- Country: Russia
- Region: Nenets Autonomous Okrug
- Offshore/onshore: onshore
- Coordinates: 68°39′11″N 57°49′40″E﻿ / ﻿68.65306°N 57.82778°E
- Operator: Bashneft
- Partners: Bashneft (74.9%) Lukoil (25.1%)

Production
- Recoverable oil (million tonnes): 210.9

= Trebs and Titov oil fields =

Oil field complex in Nenets Okrug, Russia

Trebs and Titov oil fields is a complex of Arctic oil fields in the Timan-Pechora Basin in Nenets Autonomous Okrug, Russia.

The oil fields have around 1.1 Goilbbl of estimated oil reserves.

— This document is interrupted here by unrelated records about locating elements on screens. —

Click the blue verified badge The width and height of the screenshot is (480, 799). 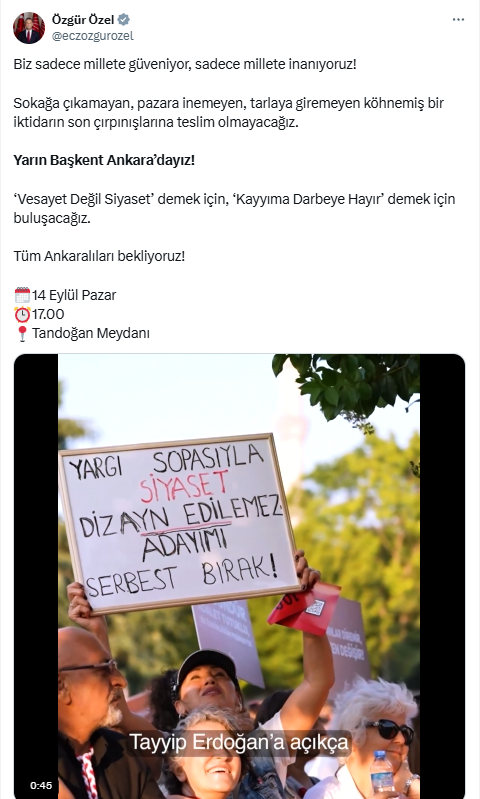point(124,20)
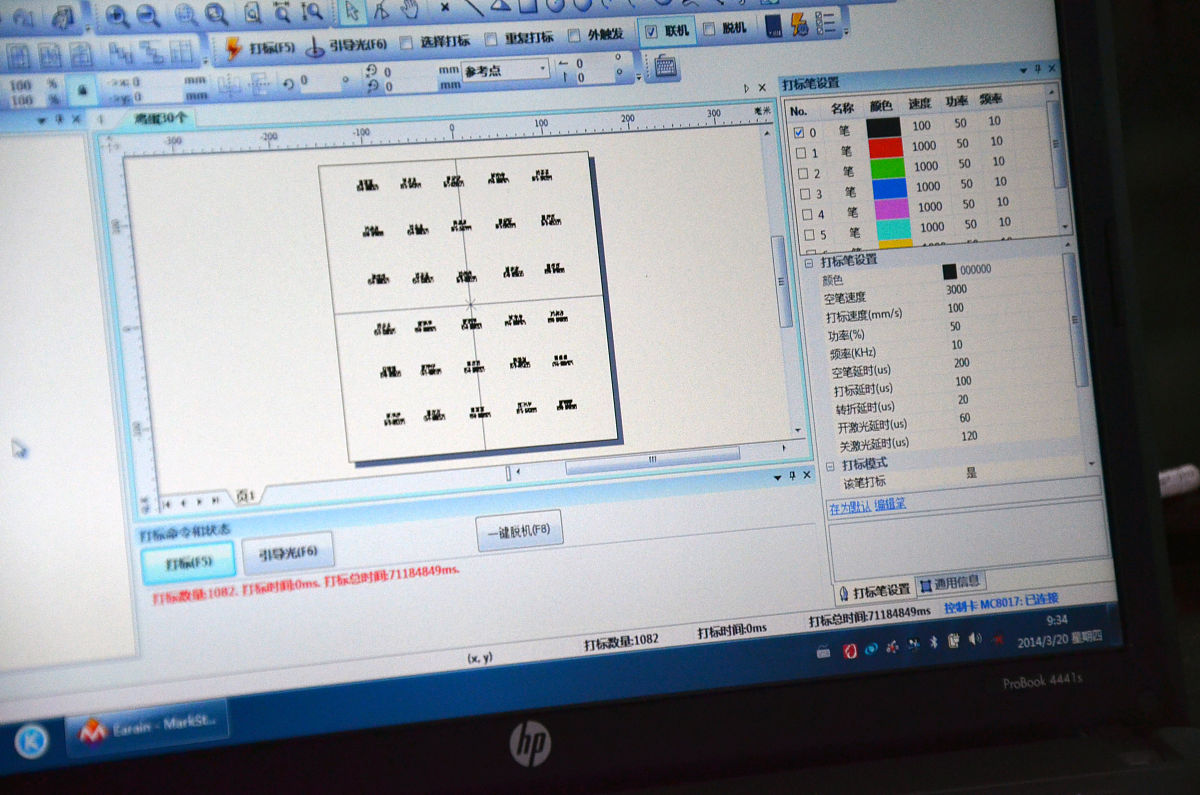The image size is (1200, 795).
Task: Collapse the 打标笔设置 property group
Action: click(x=807, y=261)
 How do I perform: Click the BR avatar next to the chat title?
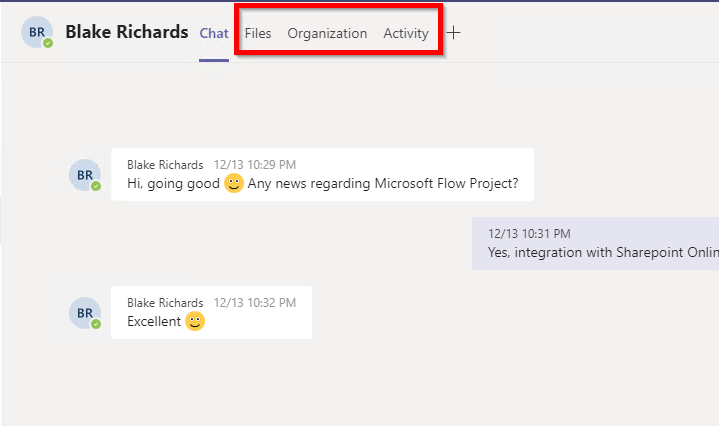37,32
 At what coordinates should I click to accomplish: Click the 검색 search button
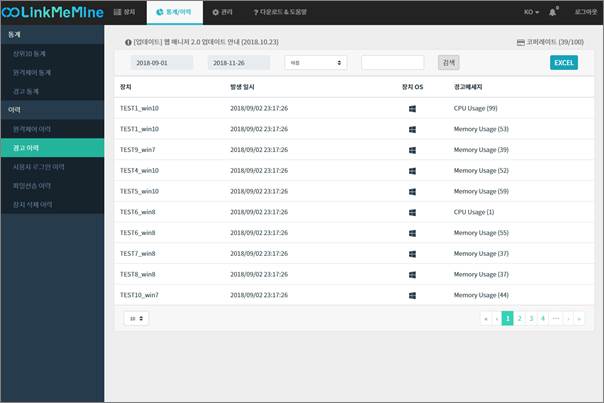(448, 62)
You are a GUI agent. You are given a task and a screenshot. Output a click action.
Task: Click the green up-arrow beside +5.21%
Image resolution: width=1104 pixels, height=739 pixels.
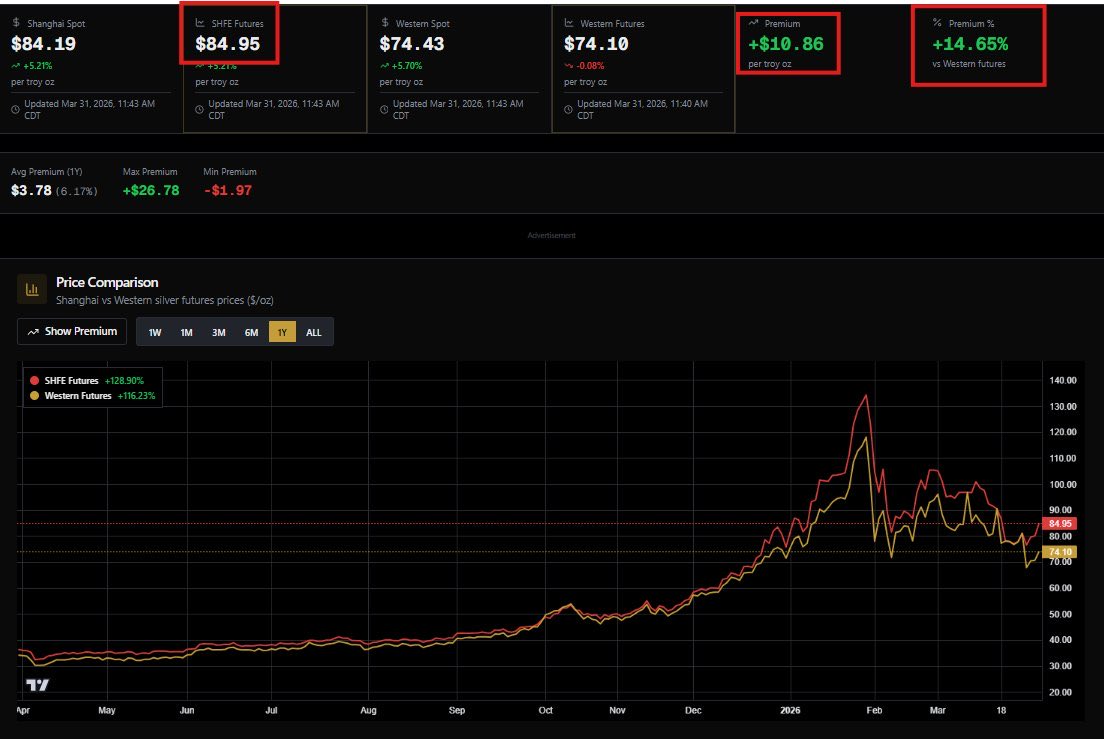pos(14,66)
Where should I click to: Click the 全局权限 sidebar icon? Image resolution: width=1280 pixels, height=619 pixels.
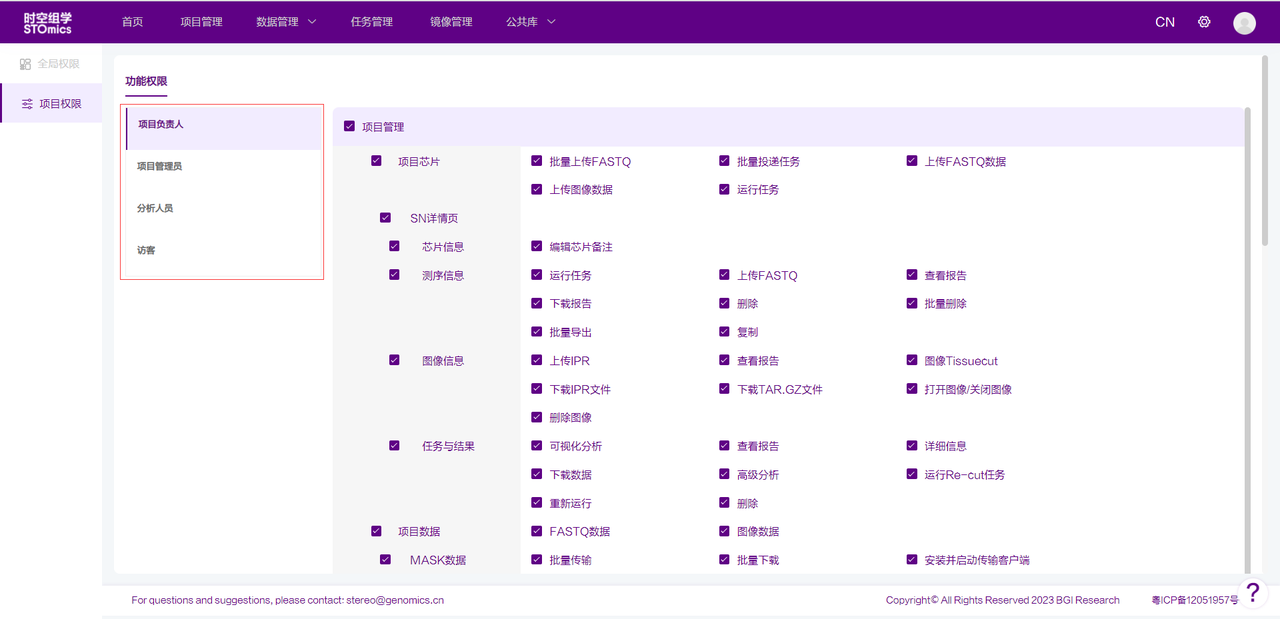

Recoverable reserves are 78.1 million tons in the Trebs field and 132.8 million tons in the Titov field. In 2006, the Trebs and Titov fields were designated as "strategic fields".

The license for development of these fields was auctioned in 2010. Although initial interest was shown by Lukoil, TNK-BP, Gazprom Neft, Surgutneftegaz, Bashneft, and ONGC, the final bid was made only by Bashneft. The licence was issued to Bashneft on 2 December 2010.

On 15 April 2011, Lukoil agreed to acquire a 25.1% stake in the project.